Top Stories (Global)
-
US-Iran peace agreement (signed formally 19 June in Geneva): The ceasefire ending the Iran war will reopen the Strait of Hormuz, through which approximately 20% of global oil trade flows. The deal is structurally deflationary and markets are pricing it aggressively, though analysts note it may take weeks for full tanker flows to resume.
-
BOJ raises rates to 1.00%: The Bank of Japan confirmed a 25 bps hike at its two-day meeting (June 15–16), citing "still-low real interest rates and persistent upside risks to inflation" driven by yen depreciation and elevated energy costs. Markets had priced a 94% probability of this move per Reuters polling.
-
US May CPI: 4.17% YoY (FRED CPIAUCSL, May 2026): Headline inflation accelerated sharply from 3.78% in April, largely energy-driven. Core inflation at 2.82% is more contained. The oil price collapse today could reverse the headline spike in June data.
-
NY Empire State Manufacturing misses badly: June reading of 5.7 fell far short of the 13.9 consensus estimate and June's prior reading of 19.6, signalling potential softening in regional manufacturing activity.
-
Nasdaq 100 profit-taking −1.89%: Following Monday's +3.1% peace-deal surge, tech investors took profits on Tuesday. The Dow Jones diverged +0.64%, with traditional value and industrial sectors outperforming.
-
Bitcoin at $65,845: Risk appetite in crypto remains supported. Ether +2.8%, Solana +3.2%.
-
Gold flat at $4,354: The precious metal held its ground despite the risk-on move and oil sell-off, as some investors maintain geopolitical hedges pending formal signing of the peace deal.
Looking Ahead
Key events in the next 1–5 trading days:
Central banks: - BOJ press conference follow-through — watch JPY reaction and JGB yield moves as markets digest the 1.00% hike. - Fed speakers expected this week; watch for commentary on the CPI acceleration vs the oil-driven disinflation signal.
Economic releases: - No major US releases identified for Wednesday 17 June. - Watch for European PMI data and UK inflation print (timing to be confirmed). - BOE decision not immediately scheduled but SONIA at 3.73% implies Bank Rate near 3.75%.
Geopolitical: - 19 June (Friday): Formal signing of the US-Iran peace agreement in Geneva. Also coincides with:
Market closures (from holiday cache local/holidays/2026.json):
- Friday, 19 June 2026 — United States: Juneteenth National Independence Day. US equity, bond, and futures markets will be closed. The peace-deal signing and US market closure fall on the same day; traders may position ahead of Thursday's close.
- No other closures for GB, DE, FR, JP, AU, CH, CA, KR, BR among tracked countries in the next 5 calendar days.
Earnings / other: - AI infrastructure spending cycle earnings will remain in focus — any guidance cuts would test current Nasdaq valuations at 33.5x trailing P/E. - Watch copper ($6.49/lb, near ATH) for continued industrial demand signals.

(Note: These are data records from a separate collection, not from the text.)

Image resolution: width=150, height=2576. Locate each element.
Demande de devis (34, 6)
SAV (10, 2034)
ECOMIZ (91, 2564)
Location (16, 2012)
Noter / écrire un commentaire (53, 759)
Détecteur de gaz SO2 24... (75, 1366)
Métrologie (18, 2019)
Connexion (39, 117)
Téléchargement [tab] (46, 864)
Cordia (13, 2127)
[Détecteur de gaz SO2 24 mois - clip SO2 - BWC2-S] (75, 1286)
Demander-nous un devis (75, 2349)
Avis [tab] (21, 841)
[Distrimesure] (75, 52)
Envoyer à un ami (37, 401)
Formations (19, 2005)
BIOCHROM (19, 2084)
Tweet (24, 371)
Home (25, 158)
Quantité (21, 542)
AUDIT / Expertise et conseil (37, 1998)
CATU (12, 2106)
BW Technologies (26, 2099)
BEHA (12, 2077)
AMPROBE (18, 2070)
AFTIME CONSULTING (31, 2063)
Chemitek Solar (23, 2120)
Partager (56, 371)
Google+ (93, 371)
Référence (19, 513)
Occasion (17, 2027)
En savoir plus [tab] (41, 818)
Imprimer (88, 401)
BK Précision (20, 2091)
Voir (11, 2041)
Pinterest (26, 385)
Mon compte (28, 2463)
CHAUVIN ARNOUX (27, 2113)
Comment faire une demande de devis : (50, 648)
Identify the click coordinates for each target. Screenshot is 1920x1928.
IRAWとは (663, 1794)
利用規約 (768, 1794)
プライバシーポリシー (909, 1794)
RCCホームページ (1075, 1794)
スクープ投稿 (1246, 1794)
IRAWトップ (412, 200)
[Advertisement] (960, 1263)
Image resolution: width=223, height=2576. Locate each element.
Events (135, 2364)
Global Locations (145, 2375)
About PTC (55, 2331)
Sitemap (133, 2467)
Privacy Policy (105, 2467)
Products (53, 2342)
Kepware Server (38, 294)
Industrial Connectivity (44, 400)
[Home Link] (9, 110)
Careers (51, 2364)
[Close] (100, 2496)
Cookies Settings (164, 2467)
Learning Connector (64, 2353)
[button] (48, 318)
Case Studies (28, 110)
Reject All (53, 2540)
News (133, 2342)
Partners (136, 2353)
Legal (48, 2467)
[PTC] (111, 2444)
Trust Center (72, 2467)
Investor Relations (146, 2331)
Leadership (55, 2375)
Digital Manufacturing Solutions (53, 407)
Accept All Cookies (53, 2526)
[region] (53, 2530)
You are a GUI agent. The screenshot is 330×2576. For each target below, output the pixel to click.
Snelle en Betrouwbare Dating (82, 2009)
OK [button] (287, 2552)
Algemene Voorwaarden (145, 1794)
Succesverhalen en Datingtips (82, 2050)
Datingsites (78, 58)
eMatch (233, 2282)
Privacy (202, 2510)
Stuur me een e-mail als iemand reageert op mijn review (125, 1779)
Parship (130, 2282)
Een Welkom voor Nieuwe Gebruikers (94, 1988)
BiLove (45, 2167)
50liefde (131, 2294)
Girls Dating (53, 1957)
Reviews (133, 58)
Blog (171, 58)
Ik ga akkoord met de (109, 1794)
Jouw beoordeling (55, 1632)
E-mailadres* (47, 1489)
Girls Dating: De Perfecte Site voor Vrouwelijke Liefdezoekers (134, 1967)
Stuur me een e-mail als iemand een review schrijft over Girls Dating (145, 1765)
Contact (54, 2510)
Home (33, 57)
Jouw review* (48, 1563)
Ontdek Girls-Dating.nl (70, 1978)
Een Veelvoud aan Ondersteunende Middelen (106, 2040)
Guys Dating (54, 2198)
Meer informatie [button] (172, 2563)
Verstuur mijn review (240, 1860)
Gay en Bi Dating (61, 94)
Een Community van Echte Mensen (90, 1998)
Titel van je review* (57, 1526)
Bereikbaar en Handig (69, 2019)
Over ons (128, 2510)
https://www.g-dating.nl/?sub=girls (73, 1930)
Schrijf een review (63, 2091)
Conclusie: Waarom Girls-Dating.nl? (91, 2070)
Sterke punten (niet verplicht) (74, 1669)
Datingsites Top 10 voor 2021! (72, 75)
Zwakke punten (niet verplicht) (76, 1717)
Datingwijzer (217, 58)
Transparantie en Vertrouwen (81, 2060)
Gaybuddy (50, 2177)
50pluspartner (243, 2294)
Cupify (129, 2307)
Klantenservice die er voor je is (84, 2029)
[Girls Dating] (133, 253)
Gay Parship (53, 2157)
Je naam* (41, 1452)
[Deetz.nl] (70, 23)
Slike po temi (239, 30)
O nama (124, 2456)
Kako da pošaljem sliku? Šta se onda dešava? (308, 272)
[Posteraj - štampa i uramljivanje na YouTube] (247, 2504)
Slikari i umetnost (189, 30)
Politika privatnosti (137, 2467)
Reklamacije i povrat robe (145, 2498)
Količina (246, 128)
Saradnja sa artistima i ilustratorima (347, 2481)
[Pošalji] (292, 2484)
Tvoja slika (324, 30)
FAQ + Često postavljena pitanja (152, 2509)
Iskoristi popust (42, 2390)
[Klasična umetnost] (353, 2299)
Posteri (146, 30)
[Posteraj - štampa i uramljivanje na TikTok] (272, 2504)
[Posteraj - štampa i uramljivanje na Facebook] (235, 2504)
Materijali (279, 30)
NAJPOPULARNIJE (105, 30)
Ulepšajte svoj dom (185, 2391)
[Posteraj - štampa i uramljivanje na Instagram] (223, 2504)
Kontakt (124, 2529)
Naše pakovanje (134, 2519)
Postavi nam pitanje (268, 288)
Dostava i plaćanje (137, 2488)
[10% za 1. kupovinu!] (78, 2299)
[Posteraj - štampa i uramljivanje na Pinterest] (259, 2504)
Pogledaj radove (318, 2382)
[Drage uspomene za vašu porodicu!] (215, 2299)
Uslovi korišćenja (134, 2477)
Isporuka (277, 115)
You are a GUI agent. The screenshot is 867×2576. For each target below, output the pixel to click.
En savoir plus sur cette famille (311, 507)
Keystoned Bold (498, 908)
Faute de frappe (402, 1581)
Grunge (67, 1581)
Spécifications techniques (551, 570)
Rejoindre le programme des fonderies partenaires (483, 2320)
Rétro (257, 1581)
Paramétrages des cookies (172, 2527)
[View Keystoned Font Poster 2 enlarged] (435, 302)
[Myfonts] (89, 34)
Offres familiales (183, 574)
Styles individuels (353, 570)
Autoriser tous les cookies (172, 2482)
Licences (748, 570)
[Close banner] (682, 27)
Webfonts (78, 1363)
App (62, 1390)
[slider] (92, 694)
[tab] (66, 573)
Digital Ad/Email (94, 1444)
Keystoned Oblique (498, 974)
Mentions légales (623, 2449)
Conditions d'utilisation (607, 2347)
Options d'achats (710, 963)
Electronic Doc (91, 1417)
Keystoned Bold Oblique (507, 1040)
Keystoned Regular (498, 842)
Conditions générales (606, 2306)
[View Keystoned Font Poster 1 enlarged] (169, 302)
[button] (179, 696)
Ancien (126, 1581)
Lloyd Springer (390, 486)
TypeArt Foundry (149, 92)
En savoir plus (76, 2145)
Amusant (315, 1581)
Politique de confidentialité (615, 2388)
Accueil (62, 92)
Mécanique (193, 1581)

Sources: US Treasury yields, VIX, S&P 500, Fed Funds, ECB rate, SONIA, credit spreads, EUR/USD, USD Index, CPI, unemployment, payrolls via FRED (Federal Reserve Bank of St. Louis). Euro area AAA yield curve via ECB Statistical Data Warehouse (YC series, ECB YC API). Global equity index levels and P/E ratios via yfinance MCP (ETF proxies: SPY, QQQ, EXSA.DE, CAC.PA, EXS1.DE, ISF.L, 1321.T, EEM). Commodity futures via yfinance MCP (CL=F, BZ=F, GC=F, SI=F, HG=F, NG=F). UK gilt yield, JGB yield, BOJ rate, USD/JPY, GBP/USD, USD/CHF, BOJ decision, NY Empire State data, and top market news via web search. Holiday data from Nager.Date API (cached 2026-05-25).